-------- DATA ENTRIES --------

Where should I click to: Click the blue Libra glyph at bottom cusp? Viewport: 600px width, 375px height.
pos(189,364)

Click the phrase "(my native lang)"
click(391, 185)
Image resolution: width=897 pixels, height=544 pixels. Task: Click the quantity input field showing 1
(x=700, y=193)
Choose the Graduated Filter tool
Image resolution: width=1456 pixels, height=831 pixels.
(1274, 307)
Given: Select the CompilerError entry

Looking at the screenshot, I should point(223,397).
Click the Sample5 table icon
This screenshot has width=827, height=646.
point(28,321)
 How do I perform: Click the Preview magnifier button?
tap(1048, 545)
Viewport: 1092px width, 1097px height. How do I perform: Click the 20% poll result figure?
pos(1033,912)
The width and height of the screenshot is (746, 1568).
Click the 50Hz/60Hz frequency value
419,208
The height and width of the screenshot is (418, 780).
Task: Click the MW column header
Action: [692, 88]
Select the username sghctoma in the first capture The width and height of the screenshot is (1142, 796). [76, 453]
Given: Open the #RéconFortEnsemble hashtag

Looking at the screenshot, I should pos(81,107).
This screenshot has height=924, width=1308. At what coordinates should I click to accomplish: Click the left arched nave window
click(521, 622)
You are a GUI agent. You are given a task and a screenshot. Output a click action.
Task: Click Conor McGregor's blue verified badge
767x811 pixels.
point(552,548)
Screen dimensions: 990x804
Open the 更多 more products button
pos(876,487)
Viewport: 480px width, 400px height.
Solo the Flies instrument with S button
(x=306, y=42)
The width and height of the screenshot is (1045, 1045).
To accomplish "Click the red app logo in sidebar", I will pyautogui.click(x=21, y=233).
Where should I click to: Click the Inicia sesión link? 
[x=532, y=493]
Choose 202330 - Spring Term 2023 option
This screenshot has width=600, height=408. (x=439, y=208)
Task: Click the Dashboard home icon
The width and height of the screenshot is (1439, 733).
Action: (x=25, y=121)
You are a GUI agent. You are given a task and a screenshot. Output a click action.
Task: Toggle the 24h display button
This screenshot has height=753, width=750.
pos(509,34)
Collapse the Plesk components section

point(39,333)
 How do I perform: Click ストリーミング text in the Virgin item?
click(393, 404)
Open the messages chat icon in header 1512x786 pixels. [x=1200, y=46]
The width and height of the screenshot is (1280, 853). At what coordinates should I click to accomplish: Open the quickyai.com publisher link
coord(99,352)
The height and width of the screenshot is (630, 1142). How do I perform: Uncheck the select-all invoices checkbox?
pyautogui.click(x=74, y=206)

--------

- DO THIS: Write out the material word for word, starting at its first line and ending at the line containing "pos(1033,912)", with both of those lines included.

- EXPECTED OUTPUT:
Where should I click to: Click the blue Libra glyph at bottom cusp? Viewport: 600px width, 375px height.
pos(189,364)

Click the phrase "(my native lang)"
click(391, 185)
Image resolution: width=897 pixels, height=544 pixels. Task: Click the quantity input field showing 1
(x=700, y=193)
Choose the Graduated Filter tool
Image resolution: width=1456 pixels, height=831 pixels.
(1274, 307)
Given: Select the CompilerError entry

Looking at the screenshot, I should point(223,397).
Click the Sample5 table icon
This screenshot has width=827, height=646.
point(28,321)
 How do I perform: Click the Preview magnifier button?
tap(1048, 545)
Viewport: 1092px width, 1097px height. How do I perform: Click the 20% poll result figure?
pos(1033,912)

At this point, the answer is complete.